Abstract
Purpose: Lifestyle change programs are an effective but underutilized approach to prevent or delay type 2 diabetes in people with prediabetes. Understanding clinician prediabetes knowledge, attitudes, and practices can inform implementation efforts to increase lifestyle change program referrals.
Methods: We surveyed clinicians at an academic family medicine clinic about their prediabetes knowledge, attitudes, and practices. From the same clinic, we reviewed electronic health records to assess prediabetes screening, diagnosis, and treatment coverage in the cohort of adults seen from 2015 to 2017.
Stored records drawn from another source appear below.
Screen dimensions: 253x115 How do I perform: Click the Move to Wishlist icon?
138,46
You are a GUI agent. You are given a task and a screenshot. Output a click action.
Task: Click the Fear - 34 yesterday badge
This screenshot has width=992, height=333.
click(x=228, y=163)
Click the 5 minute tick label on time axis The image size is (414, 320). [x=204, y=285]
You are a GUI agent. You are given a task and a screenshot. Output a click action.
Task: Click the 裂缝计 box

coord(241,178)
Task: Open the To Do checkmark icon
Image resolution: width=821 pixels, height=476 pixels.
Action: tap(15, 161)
Results: Thirty-one clinicians (69.6%) completed the survey. Clinicians believed prediabetes was an important health issue (n = 29; 93.7%) and that prediabetes screening (n = 20, 64.5%) and diagnosis (n = 31, 100%) were important for prediabetes management. About half of the respondents (n = 14; 45.2%) reported familiarity with the National Diabetes Prevention Program (DPP). Electronic chart review included 15,520 adult patients. Most of the 5360 nondiabetic patients meeting US Preventive Services Task Force diabetes screening guidelines (n = 4068; 75.9%) received a hemoglobin A1c test. Of the 1437 patients with an A1c result diagnostic of prediabetes, 729 (50.7%) had the diagnosis in their chart. Prediabetes patients receiving point-of-care A1c testing instead of laboratory testing had 4.7 increased odds (95% CI, 3.5 to 6.4) of metformin prescription. No patients were referred to a DPP.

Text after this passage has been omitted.